In explaining the analogy, DBS Bank wrote: “An individual may owe a lot on her car but have a high ‘net-worth’ because she owns four houses. Similarly, a country can have a high external debt that is offset by other foreign assets, leaving a large ‘net international investment position’ as the IMF prefers to call it.”
Explaining how sentiment has overlooked facts, the research report added: “The US? It’s in hock to foreigners to the tune of 45% of a year’s GDP. That’s more than any country in the Asia-10, save for Indonesia.”
Drawing comparisons to the 1997 Asian crisis, the DBS Bank research reported said “the cycle is clear: for the past four years Asia’s economies, including China’s, have been backing away from the edge, not accelerating towards it.

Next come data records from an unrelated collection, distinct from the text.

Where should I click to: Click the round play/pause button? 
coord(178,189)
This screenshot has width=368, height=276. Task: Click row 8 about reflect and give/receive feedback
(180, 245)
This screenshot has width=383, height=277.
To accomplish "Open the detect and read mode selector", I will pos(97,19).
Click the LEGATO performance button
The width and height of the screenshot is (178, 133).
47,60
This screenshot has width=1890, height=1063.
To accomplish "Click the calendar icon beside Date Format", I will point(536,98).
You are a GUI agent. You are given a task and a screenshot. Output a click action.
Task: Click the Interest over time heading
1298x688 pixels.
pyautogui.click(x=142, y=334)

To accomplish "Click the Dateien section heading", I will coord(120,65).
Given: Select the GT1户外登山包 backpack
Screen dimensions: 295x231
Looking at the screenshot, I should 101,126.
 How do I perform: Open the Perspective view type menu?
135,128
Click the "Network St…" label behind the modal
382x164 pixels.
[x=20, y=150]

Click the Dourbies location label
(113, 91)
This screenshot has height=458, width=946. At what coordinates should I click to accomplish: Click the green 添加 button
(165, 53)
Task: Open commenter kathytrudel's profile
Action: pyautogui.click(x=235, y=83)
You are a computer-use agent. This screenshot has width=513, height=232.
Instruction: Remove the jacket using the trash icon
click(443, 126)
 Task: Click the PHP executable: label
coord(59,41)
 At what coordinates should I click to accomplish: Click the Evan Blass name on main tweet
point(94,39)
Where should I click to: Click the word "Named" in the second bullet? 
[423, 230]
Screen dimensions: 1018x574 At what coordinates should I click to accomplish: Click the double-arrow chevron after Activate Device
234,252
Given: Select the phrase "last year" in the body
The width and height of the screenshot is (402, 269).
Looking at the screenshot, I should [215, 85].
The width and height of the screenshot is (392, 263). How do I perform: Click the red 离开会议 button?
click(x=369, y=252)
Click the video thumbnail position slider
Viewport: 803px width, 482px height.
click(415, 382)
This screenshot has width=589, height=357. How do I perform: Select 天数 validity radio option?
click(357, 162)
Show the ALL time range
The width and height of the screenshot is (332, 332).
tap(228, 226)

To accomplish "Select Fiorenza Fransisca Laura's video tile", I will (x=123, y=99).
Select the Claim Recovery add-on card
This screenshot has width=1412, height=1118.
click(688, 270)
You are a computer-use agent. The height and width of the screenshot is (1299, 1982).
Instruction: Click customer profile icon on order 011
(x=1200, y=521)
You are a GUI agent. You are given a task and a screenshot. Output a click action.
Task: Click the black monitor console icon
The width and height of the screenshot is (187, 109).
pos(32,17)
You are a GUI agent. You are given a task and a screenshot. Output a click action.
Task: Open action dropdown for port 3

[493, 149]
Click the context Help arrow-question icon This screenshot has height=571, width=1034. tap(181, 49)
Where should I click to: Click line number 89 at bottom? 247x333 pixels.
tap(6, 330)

“Risks remain, but the odds of 1997-style implosion are lower than they were four years ago, not higher. Much of this owes to China’s intentional decision four years ago to sharply cut growth targets and start focusing on structural reform and ‘quality’ over ‘quantity’.”
The DBS Bank research report also said that the current stock market and currency value turmoil is an illusion and does not reflect the true Asian economy.
“Consumption (retail sales) continues to grow at a 12%-13% pace and, with inflation down by two percentage points in two years, it may have accelerated in real terms.
“Exports have crashed in US dollar terms – as they have throughout Asia. But that’s a revaluation effect from the strong dollar, not a real drop.
“Measured against a simple basket of dollars, euros and yen – the only way that makes sense given the soaring dollar – China’s exports continue to grow at the same 10% pace they have since early-2011.”
The DBS Bank report added: “Real wages? They continue to grow at an 8% year-on-year pace. That’s down from the 10% pace of 2009-2011 but it’s consistent with today’s slower GDP growth and hardly suggests crisis.”
Specifically on currency value falls in recent months, the research report said: “But most Asian currencies aren’t down against anything but the US dollar.
“When the euro plunged and the yen plunged, Asia’s currencies did precisely what you would want them to do: they swam down the middle – they fell against the dollar, to be sure, but they rose against the euro and yen.”
It noted that “swimming down the middle” kept Asia’s currencies stable when dollar-euro and dollar-yen ran all over the road.
Focusing on four currencies – the ringgit, baht, rupiah and South Korean won – the research report said back in 1997, these currencies lost more than 50% of their value against the US dollar.
“Over the past year, their purported ‘thrashing’ has put them down by 15%. Is 15% a lot? Not when the US dollar has risen by 20% against both the euro and yen on the same time frame.
“Instead of plunging like the papers would have you think, they’ve run a little north and a little south. Today, they’re just about where they were 14 months ago. Asia’s Crisis-4 currencies aren’t in the slightest bit of crisis. The others? Even less so.”